Katsuki had been relentlessly mean to Deku until he’d successfully ruined whatever friendship the two might have had growing up. Once Deku had gotten the hint, they continued growing up in proximity to each other. Parallel lines, never crossing. And that had been perfectly fine.
Then their teacher announced to the class that Deku was planning to apply to UA. Still pretending that the laws of the world didn’t apply to him. Still trying to steal Katsuki’s dream.
It had been Katsuki’s intention to be cruel. He considered it a fair and measured response. Nothing else up to that point had stopped Deku, so he was forced to go to extremes. He hadn’t thought much else about it, until the cold, hard reality that those were the very last words he’d said and would ever say to Deku slapped him in the face. That…that bothered him. It scratched at him, burrowed beneath his skin, wrapped around him in an icy, suffocating grip. But the words were said and done, and Deku was dead, and he had to live with that for the rest of his life.
Except…
“I never considered it. Killing myself,” Deku said. “What you said was terrible. And I hated that you could say something like that like it was nothing. Like I…” He choked on the words, and Katsuki felt an unfamiliar, icy pang clench his heart. “But…I wouldn’t have killed myself, just because you told me to. It didn’t even cross my mind.”
“I know.”
“I’m not saying that to mean what you did was okay. If you feel guilty because I died, then you don’t need to. But if you feel even a little bit bad about what you said…then I think that’s a good thing.”
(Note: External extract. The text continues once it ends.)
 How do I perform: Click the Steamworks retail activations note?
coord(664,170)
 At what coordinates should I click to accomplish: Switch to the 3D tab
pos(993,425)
Katsuki wasn’t sure how they weren’t intrinsically linked. If Deku hadn’t died, maybe he would have felt regret at some point down the road, but there was no way to know that now. Because Deku had died, and Deku…
He wasn’t supposed to die.
As an old man, sure. Years after their diverging paths had separated them, and Katsuki hardly remembered the weird kid who’d stuck to him like a dirty piece of gum on the bottom of his shoe. Not like this.
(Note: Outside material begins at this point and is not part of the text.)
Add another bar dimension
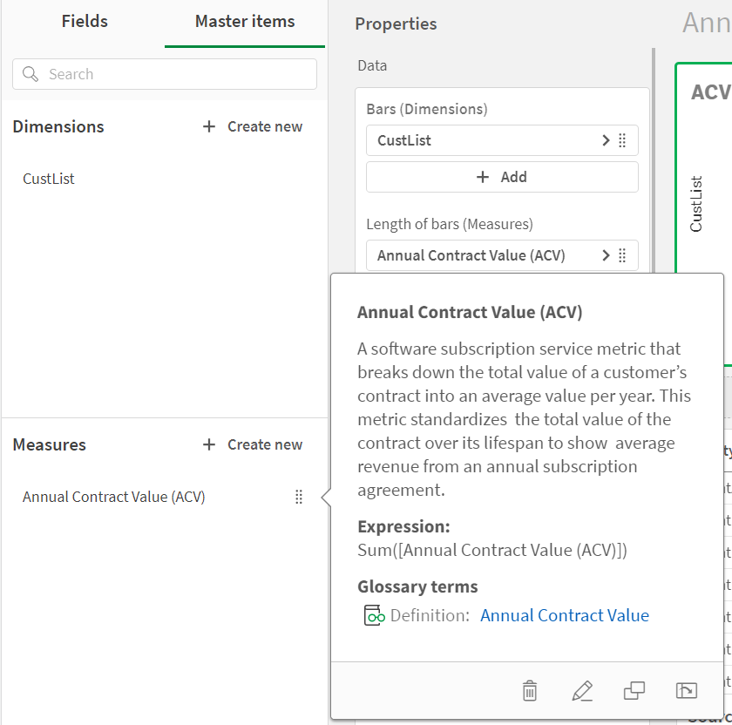 [502, 177]
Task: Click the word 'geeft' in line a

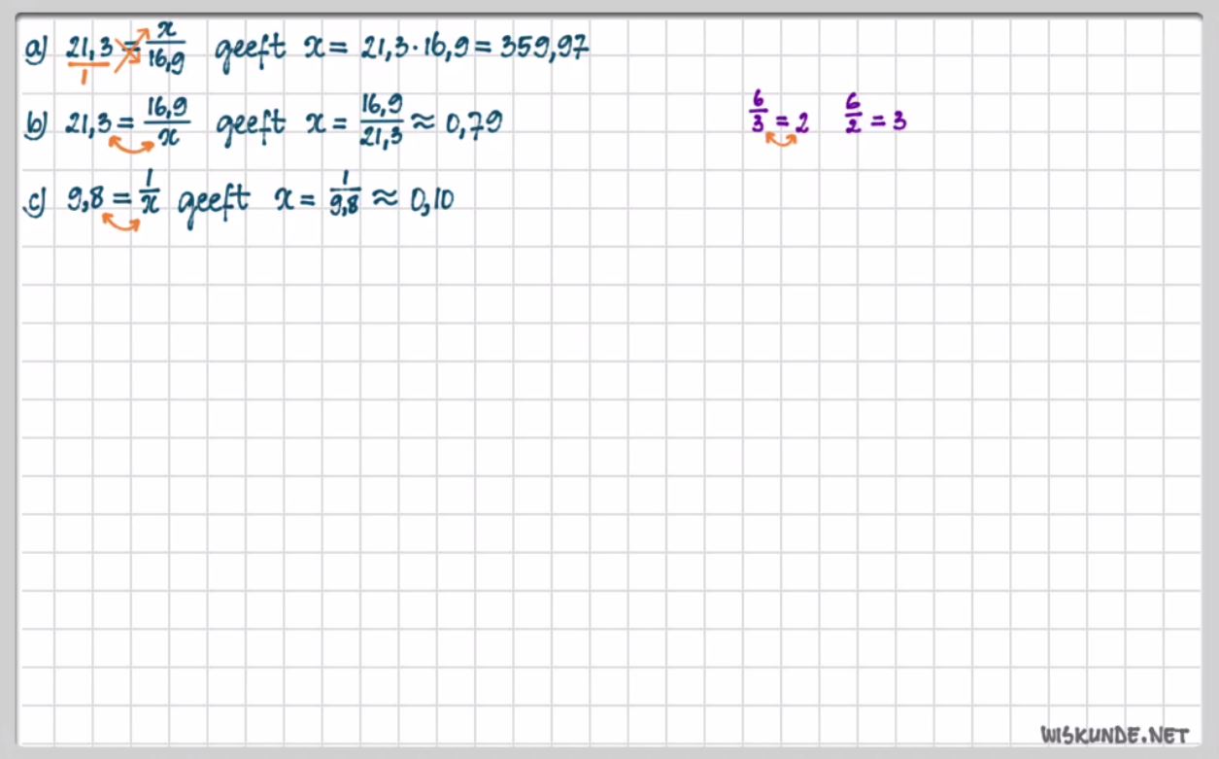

Somewhere in the back of his mind, in recesses he didn’t visit too often, Katsuki had always thought that Deku was going to do good things in his life. Now he couldn’t. And that just…just fucked with his head in a way he couldn’t put into words.
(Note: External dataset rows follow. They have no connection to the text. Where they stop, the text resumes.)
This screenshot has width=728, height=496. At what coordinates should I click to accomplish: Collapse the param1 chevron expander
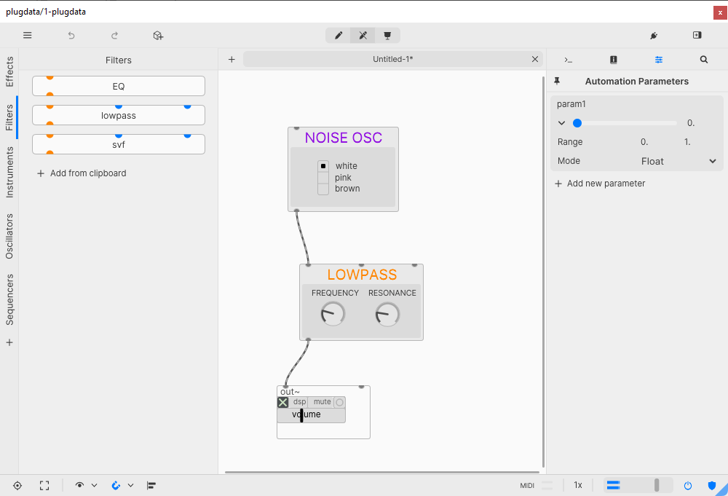tap(562, 123)

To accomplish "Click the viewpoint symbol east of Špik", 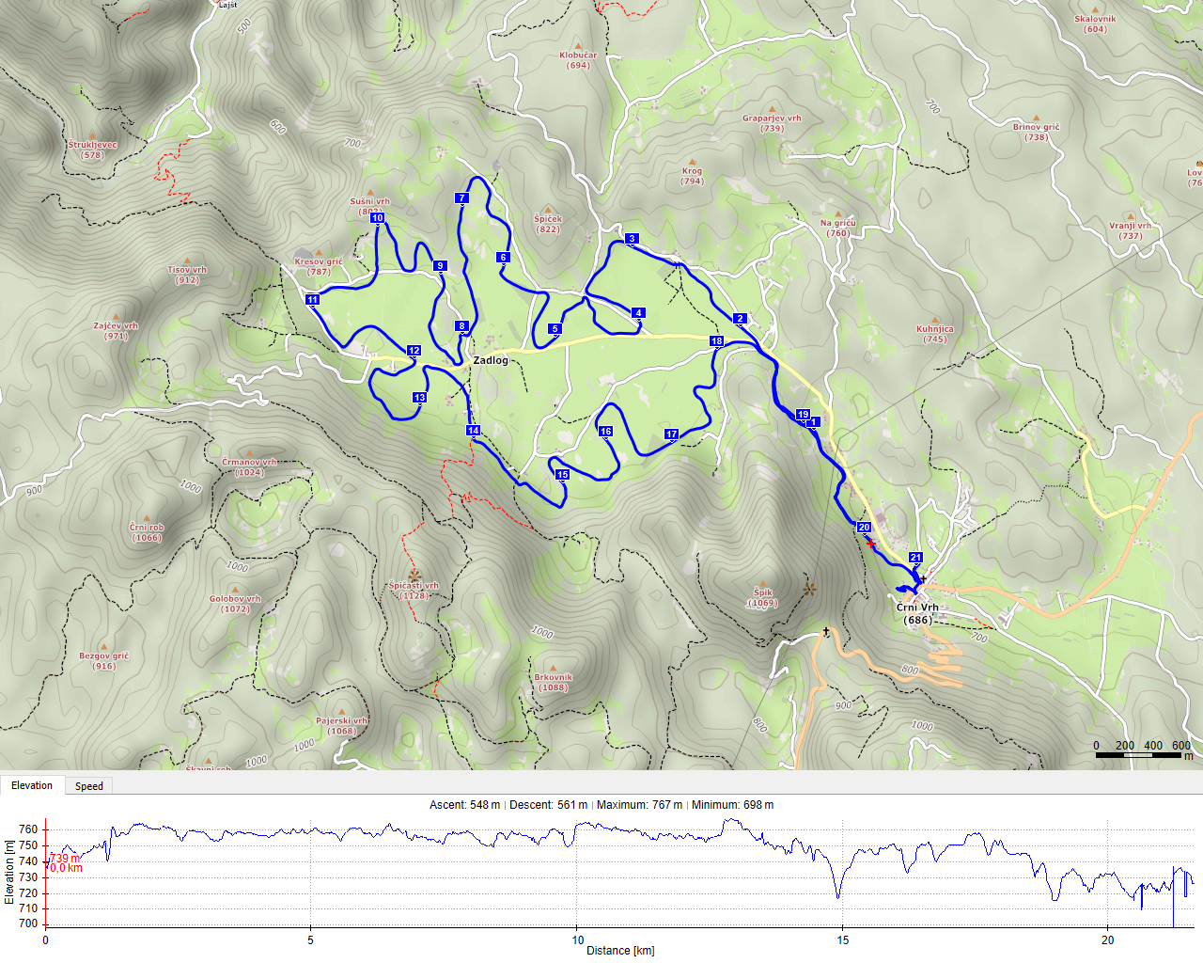I will click(810, 590).
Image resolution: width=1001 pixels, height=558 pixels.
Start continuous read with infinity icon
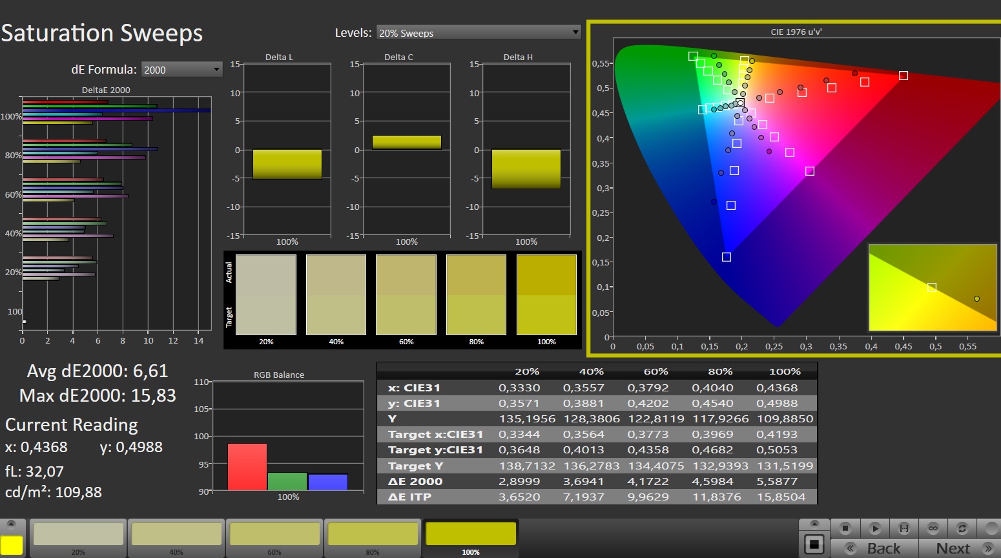[x=933, y=528]
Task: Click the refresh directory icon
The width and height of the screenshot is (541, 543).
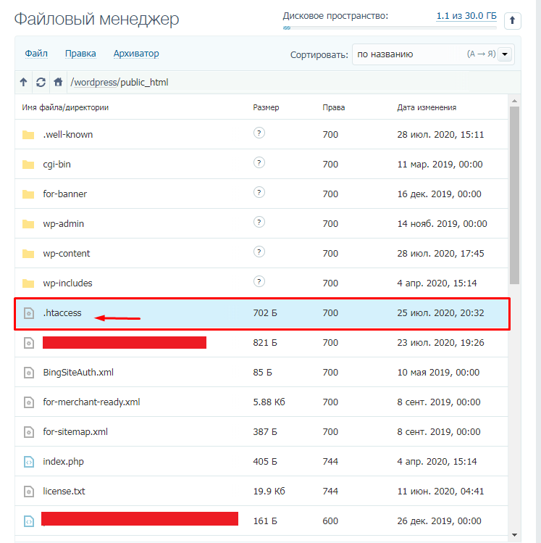Action: [41, 83]

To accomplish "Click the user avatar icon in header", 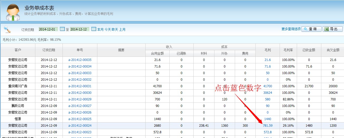I will 13,12.
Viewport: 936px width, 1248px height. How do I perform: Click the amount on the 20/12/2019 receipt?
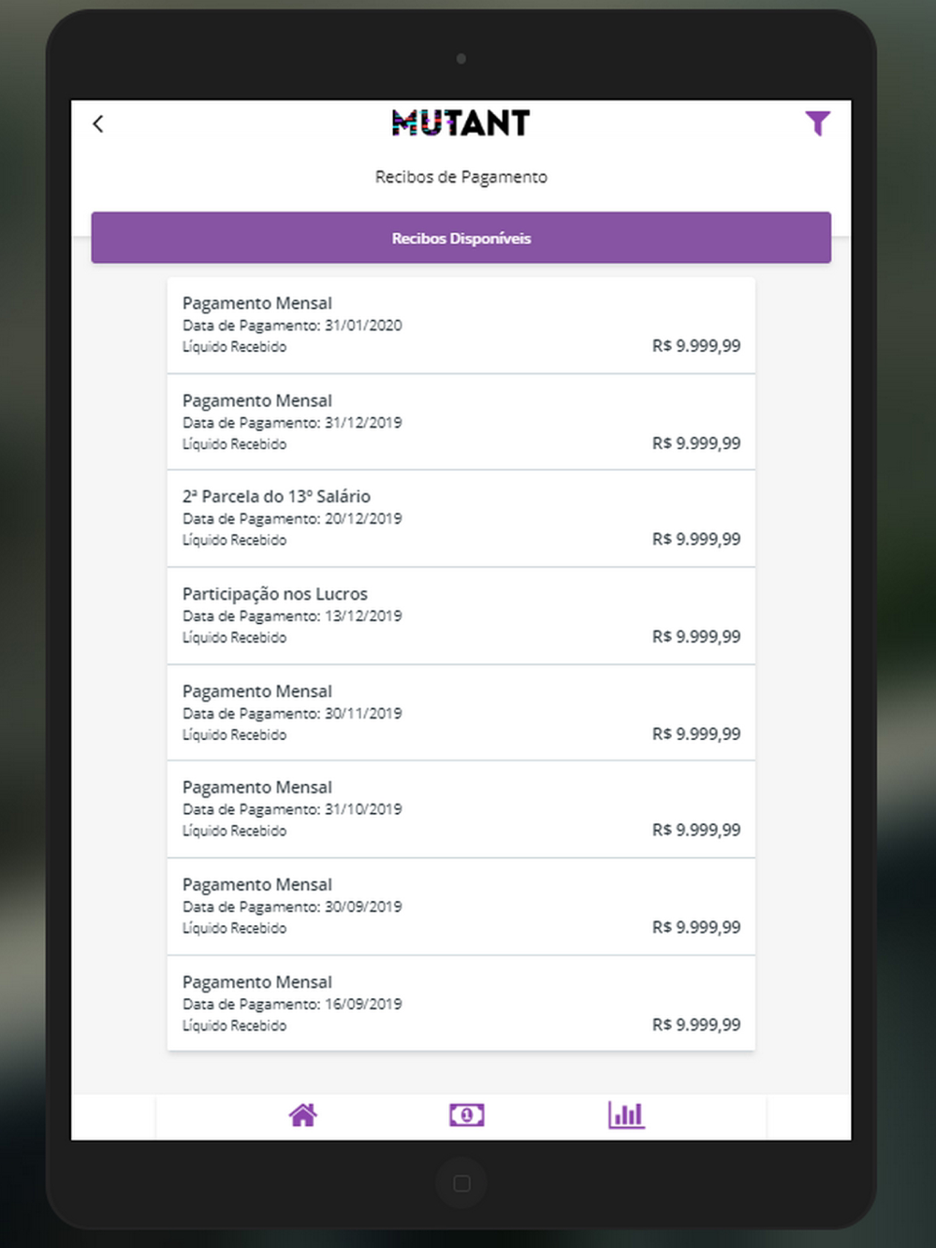pos(695,540)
“It would be a relief,” Deku said. “To know that you feel bad.”
“What difference does it make?”
His brow furrowed. “Because you’re going to be a hero, Kacchan.”
There were plenty of people that doubted that. At some point in Katsuki’s life, it had become abundantly clear that he didn’t have the attitude that people generally associated with heroes. He’d been told before that he would need to change his tune or else he wouldn’t get very far. Katsuki never listened to that shit.
Neither did Deku.
Katsuki leaned back against the wall and slid to the floor. He didn’t know how to respond, didn’t know what he had left to say. He was tapped out emotionally, but he felt that there was some end that they hadn’t yet reached.
Deku squatted beside him. “Well. This is disappointing.”
“What is?”
“Dying.”
Katsuki snorted. “No shit.”
The tension between them was a solid barrier. Katsuki couldn’t remember the last time they’d talked like this. It was weird, to say the least, and not just because of Deku’s circumstance.
“Is that why you’re a ghost? Disappointment? Unfinished business, or whatever.”
“Maybe. I don’t know what I’m supposed to do about it, though.”
Katsuki didn’t really know shit about ghosts. Just vague superstition. Something about things you wanted but never got to do tethering you to the earth. But if Deku couldn’t have been a hero before, he certainly couldn’t now. “Is there anything that you wanted to do besides be a hero?”
“Um.” Deku curled his arms around his knees and buried his face. “Sort of.”
“The hell kind of answer is that? What did you want to do?”
“You’ll make fun of me if I tell you.”
That was a distinct possibility. It wouldn’t have been anything new. “Fine. Stay a ghost forever.”
“I don’t think this would help me stop being a ghost. Besides, it won’t happen. And I…I don’t know if I’m ready to leave.”
This conversation was quickly becoming heavier than Katsuki was equipped to handle. “So, what? You’re just gonna stay here?”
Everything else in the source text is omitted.